— What you will do —
Render the material below as a numbered list, omitting any blank lines.

— Excerpted records —
--- start ---

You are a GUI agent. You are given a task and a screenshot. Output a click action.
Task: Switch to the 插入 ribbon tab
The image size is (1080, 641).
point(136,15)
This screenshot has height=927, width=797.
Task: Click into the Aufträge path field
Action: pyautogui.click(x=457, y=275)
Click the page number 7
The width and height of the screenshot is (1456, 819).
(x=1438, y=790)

--- end ---

— Written reply —
1. You are a GUI agent. You are given a task and a screenshot. Output a click action.
2. Task: Switch to the 插入 ribbon tab
3. The image size is (1080, 641).
4. point(136,15)
5. This screenshot has height=927, width=797.
6. Task: Click into the Aufträge path field
7. Action: pyautogui.click(x=457, y=275)
8. Click the page number 7
9. The width and height of the screenshot is (1456, 819).
10. (x=1438, y=790)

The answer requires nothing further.